The query used the metadata available in the INFORMATION_SCHHEMA.COLUMNS. Unfortunately, the code doesn't work as expected. The second command is not necessary for performing the task, so the code can be written as follows, and now it works:

EXEC sp_MSForEachTable 
    @command1 = 'DECLARE @table NVARCHAR(128), @sql nvarchar(max) = ''''
                 SET @table = PARSENAME(''?'', 1)
                 IF EXISTS (SELECT 1 FROM INFORMATION_SCHEMA.COLUMNS WHERE TABLE_NAME = @table AND COLUMN_NAME = ''DataAreaId'')
                 AND EXISTS (SELECT 1 FROM INFORMATION_SCHEMA.COLUMNS WHERE TABLE_NAME = @table AND COLUMN_NAME = ''ItemId'')
                 BEGIN
                     SET @sql = @sql + ''SELECT DataAreaId, ItemId FROM '' + ''?'' + ''; ''
                 END
		 EXEC sp_executesql @sql'

The query is easy to modify to include more columns after the same pattern, if such tables exist after all (e.g. in Dynamics 365 one can search for the combination ItemId, DataAreaId and one or more Inventory dimension like InventSiteId, InventLocationId, etc.).

Prompt:
Write a query that uses the sp_MSForEachTable stored procedure to count all the records for a subset of tables.

Output:

DECLARE @sql NVARCHAR(MAX)

SET @sql = ''
EXEC sp_MSForEachTable 
    @command1 = 'IF ''?'' LIKE ''%subset%'' 
                 BEGIN 
                     SET @sql = @sql + ''SELECT ''''?'''' AS TableName, COUNT(*) AS RecordCount FROM '' + ''?'' + ''; '' 
                 END',
    @replacechar = '?',
    @command2 = 'EXEC sp_executesql @sql'

PRINT @sql

Unfortunately, that's not what I was expecting. So, let's give it a second try:

Prompt:
Write a query that uses the sp_MSForEachTable stored procedure to count all the records for a subset of the tables available in the SYS.TABLES.

Output:

EXEC sp_MSForEachTable 
    @command1 = 'IF OBJECT_ID(''?'' , ''U'') IN (SELECT OBJECT_ID FROM SYS.TABLES WHERE NAME IN (''YourTable1'', ''YourTable2'', ''YourTable3'')) 
                BEGIN 
                    PRINT ''?'' 
                    EXEC(''SELECT COUNT(*) FROM ?'') 
                END'

Replacing the tables names accordingly, the query becomes

EXEC sp_MSForEachTable 
    @command1 = 'IF OBJECT_ID(''?'' , ''U'') IN (SELECT OBJECT_ID FROM SYS.TABLES WHERE NAME IN (''InventTable'', ''InventDim'', ''InventDimCombination'')) 
                BEGIN 
                    PRINT ''?'' 
                    EXEC(''SELECT COUNT(*) FROM ?'') 
                END'

Comments:
1) Edge Copilot returned the expected solution directly and I wonder what the reason could be? It can be the fact that I run the tests on different machines at different points in time, though more likely the reason is that I used two different Copilots - from Edge, respectively Microsoft 365. The expectation was to get better answers in M365 Copilot, which wasn't the case in the above tests!

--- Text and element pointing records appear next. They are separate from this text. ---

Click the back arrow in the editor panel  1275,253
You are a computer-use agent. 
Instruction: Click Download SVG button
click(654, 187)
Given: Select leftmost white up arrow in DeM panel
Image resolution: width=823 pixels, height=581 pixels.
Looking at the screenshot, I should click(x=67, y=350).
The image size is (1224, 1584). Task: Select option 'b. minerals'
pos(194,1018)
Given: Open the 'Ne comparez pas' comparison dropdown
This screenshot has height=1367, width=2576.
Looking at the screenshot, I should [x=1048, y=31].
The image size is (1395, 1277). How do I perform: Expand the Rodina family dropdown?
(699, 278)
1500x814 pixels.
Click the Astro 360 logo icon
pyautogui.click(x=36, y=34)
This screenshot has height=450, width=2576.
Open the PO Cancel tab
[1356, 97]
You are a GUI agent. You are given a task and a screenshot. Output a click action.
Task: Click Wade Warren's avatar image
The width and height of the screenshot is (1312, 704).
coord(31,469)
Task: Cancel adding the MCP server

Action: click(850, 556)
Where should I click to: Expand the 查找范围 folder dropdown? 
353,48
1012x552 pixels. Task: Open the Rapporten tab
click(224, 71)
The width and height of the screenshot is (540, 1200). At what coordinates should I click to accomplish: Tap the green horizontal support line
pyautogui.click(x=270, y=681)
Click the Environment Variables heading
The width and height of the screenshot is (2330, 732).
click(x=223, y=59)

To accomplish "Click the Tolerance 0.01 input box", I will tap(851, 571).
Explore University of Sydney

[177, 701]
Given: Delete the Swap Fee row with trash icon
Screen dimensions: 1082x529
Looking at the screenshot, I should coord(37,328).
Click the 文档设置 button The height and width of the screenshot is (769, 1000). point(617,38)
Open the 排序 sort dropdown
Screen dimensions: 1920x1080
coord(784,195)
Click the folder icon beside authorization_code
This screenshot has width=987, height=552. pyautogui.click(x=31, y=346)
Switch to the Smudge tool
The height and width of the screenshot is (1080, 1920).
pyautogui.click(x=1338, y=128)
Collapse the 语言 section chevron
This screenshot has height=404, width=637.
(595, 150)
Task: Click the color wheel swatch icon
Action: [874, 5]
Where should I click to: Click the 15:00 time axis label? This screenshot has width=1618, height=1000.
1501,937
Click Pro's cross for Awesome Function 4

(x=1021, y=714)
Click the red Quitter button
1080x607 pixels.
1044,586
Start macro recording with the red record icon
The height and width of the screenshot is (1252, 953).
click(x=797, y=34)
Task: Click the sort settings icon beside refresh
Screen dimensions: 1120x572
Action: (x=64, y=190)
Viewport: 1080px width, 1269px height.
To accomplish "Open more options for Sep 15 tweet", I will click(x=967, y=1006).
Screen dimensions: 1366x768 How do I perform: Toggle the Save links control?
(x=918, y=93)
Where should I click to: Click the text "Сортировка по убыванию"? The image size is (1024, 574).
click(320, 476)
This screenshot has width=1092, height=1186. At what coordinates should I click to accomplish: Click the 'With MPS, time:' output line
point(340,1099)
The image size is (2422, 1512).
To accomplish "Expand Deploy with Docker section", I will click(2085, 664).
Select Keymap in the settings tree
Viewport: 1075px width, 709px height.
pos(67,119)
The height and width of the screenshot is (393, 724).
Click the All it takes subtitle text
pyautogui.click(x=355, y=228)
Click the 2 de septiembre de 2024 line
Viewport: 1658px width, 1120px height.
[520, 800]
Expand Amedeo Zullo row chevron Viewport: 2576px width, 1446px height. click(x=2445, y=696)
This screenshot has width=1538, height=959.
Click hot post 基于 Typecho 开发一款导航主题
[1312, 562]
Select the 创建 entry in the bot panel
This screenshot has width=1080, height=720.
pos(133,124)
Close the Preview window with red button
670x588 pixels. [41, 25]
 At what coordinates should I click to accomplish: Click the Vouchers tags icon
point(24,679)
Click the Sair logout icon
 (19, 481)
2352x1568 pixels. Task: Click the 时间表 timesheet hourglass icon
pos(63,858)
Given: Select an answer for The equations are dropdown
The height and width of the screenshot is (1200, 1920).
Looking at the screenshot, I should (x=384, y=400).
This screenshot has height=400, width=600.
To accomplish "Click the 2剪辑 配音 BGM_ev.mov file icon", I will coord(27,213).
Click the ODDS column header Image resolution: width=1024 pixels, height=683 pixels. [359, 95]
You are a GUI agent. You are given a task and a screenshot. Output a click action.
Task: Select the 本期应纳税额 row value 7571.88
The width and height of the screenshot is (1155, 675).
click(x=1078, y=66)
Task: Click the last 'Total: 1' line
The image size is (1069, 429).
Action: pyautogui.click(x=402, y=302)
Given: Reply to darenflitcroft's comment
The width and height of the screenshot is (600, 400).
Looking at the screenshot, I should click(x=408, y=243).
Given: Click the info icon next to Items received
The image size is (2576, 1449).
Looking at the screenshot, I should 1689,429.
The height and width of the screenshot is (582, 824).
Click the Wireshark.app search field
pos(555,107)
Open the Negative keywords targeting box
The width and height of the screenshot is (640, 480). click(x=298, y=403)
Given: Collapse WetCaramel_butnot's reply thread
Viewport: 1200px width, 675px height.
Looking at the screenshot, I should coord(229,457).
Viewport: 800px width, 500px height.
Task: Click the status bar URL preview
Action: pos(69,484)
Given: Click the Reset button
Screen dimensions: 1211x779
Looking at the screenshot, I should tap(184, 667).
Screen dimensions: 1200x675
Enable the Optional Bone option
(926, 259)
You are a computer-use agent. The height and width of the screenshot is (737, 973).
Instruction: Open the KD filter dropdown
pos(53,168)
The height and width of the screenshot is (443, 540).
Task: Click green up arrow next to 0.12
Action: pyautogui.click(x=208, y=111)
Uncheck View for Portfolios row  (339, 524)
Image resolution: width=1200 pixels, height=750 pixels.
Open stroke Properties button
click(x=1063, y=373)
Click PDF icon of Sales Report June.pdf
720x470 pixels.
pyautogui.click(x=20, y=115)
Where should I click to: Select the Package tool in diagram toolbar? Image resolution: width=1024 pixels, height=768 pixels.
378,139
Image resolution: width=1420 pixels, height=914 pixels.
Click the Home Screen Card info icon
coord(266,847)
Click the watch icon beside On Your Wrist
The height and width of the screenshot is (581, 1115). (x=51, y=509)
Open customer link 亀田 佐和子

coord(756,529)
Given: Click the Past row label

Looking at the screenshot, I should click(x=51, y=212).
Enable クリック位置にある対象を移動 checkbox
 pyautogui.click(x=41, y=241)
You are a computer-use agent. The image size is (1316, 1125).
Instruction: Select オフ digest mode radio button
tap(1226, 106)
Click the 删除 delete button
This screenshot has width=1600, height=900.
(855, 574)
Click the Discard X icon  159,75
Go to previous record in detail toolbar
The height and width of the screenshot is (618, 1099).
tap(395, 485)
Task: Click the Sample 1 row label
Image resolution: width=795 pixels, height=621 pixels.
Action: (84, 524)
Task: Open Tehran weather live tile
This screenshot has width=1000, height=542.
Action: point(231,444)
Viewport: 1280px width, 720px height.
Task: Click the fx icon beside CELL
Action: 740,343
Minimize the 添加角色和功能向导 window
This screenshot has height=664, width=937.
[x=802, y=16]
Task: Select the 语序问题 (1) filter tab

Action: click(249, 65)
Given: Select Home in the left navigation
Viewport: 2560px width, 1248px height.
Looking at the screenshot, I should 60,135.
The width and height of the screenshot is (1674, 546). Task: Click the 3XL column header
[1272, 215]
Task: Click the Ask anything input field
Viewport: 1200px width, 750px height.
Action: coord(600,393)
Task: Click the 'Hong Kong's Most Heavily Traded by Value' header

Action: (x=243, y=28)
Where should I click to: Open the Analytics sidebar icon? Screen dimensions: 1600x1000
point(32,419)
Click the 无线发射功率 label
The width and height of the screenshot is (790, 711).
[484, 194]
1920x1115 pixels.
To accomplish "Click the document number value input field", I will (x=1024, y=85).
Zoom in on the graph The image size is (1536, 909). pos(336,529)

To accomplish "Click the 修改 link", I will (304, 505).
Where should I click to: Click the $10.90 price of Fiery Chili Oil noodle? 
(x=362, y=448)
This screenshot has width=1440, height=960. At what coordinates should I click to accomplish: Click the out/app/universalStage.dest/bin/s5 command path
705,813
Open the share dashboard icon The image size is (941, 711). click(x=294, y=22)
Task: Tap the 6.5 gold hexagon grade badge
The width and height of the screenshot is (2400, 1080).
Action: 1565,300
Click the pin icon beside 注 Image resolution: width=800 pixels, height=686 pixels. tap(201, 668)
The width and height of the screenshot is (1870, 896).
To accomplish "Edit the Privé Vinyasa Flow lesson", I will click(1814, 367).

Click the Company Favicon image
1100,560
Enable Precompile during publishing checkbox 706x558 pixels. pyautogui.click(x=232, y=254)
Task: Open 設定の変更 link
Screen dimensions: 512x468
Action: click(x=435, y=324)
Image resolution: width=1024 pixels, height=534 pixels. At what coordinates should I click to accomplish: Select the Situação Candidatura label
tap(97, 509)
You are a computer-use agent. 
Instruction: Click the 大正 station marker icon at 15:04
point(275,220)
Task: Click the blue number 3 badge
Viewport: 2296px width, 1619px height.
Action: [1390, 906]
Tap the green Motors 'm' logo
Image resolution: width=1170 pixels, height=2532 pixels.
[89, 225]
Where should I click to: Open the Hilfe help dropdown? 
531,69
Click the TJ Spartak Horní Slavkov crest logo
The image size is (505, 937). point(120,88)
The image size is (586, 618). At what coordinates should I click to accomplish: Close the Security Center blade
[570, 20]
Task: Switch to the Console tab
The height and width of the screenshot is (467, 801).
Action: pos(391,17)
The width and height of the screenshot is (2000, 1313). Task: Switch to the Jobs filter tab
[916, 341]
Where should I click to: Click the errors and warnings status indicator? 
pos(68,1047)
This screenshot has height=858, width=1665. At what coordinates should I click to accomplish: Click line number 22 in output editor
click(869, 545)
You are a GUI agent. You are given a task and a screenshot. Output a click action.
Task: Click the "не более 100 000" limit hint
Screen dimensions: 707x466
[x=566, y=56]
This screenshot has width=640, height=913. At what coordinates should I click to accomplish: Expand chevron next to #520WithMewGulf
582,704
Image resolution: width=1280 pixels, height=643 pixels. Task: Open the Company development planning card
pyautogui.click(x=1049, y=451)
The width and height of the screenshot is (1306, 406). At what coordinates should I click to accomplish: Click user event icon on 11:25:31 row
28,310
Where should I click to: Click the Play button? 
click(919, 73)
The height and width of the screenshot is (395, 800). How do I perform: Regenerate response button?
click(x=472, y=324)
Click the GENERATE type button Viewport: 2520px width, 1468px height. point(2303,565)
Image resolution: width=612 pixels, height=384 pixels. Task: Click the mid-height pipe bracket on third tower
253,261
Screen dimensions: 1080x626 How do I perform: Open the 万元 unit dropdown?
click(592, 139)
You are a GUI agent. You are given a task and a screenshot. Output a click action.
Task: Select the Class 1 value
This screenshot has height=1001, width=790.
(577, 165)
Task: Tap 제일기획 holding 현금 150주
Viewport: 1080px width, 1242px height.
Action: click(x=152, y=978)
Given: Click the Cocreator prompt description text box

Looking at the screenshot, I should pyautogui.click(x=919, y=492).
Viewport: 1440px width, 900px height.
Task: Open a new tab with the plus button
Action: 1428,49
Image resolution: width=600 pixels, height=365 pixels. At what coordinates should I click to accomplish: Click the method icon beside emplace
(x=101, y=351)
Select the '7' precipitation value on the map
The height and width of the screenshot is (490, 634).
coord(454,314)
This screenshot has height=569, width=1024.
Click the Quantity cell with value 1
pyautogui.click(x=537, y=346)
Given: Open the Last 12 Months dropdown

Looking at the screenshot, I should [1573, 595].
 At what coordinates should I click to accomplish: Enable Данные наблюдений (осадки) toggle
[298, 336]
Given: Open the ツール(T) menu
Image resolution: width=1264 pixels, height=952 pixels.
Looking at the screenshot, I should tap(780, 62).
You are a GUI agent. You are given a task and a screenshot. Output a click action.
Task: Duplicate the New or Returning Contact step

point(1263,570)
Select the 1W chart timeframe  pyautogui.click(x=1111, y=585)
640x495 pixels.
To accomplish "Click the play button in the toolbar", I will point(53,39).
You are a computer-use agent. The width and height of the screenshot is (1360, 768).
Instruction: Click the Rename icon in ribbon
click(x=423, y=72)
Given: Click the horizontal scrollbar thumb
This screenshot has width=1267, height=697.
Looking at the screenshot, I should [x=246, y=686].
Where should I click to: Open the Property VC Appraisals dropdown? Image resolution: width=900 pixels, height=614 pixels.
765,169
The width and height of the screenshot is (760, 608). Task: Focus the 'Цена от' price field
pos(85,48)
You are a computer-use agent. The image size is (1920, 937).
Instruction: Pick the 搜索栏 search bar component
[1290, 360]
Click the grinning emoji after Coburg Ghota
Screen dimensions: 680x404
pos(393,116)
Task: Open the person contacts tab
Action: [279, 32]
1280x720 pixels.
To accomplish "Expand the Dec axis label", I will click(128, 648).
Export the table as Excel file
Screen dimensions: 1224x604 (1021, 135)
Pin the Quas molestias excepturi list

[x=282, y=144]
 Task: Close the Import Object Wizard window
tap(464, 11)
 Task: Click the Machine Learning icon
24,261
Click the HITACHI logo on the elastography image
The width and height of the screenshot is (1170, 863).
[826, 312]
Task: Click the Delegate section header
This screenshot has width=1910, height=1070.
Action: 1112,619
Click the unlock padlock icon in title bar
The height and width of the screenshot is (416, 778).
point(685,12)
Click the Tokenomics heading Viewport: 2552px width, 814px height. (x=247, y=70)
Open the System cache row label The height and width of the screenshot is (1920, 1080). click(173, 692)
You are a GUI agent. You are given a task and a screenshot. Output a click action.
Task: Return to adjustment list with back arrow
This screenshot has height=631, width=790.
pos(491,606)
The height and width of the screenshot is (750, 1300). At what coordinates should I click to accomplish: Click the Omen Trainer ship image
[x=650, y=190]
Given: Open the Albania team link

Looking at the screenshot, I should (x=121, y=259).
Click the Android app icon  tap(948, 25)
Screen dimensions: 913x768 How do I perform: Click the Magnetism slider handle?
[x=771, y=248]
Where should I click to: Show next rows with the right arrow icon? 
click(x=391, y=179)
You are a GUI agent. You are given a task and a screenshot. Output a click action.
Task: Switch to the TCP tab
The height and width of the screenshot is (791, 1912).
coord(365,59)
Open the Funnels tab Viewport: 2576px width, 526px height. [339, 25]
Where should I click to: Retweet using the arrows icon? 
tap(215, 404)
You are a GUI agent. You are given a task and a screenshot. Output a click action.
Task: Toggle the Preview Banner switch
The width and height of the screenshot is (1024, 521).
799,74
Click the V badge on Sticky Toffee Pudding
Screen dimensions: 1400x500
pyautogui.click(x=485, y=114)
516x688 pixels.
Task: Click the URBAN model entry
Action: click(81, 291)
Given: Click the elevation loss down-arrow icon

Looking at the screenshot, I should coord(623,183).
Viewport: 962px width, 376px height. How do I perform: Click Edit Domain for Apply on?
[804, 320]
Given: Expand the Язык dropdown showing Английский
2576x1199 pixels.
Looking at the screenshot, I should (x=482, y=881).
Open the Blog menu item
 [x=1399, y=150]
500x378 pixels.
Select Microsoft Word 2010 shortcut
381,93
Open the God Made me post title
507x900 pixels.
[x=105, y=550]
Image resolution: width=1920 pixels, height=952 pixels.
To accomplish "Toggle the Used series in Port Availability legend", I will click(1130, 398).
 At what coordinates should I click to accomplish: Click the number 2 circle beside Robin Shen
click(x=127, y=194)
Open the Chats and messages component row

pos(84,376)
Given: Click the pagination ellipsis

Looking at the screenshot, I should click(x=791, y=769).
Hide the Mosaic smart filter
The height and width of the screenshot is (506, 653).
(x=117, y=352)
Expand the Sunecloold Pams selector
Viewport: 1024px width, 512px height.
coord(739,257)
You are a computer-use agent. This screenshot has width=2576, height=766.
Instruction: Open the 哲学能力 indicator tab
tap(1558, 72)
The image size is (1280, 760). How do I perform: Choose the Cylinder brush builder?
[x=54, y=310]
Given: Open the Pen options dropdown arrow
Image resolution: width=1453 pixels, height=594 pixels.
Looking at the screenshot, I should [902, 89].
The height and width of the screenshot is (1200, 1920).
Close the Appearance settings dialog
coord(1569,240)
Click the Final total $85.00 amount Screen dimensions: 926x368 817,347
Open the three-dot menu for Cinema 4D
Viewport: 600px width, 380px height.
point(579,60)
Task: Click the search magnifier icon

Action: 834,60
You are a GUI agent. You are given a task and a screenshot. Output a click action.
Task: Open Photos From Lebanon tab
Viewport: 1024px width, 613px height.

The two Copilots have different architectures and were trained with different sets of data, respectively have different sources. One important difference is that Edge Copilot primarily relies on web content and users' interactions within the browser, while M365 Copilot relies on data from the D365 services. Both use LLM and NLP, while M365 Copilot uses Microsoft Graph and Syntex.

One thing I remarked during the tests is that sometimes I get different answers to the same question also within the same Copilot. However, that's expected given that there are multiple ways of addressing the same problem! It would still be interesting to understand how a solution is chosen.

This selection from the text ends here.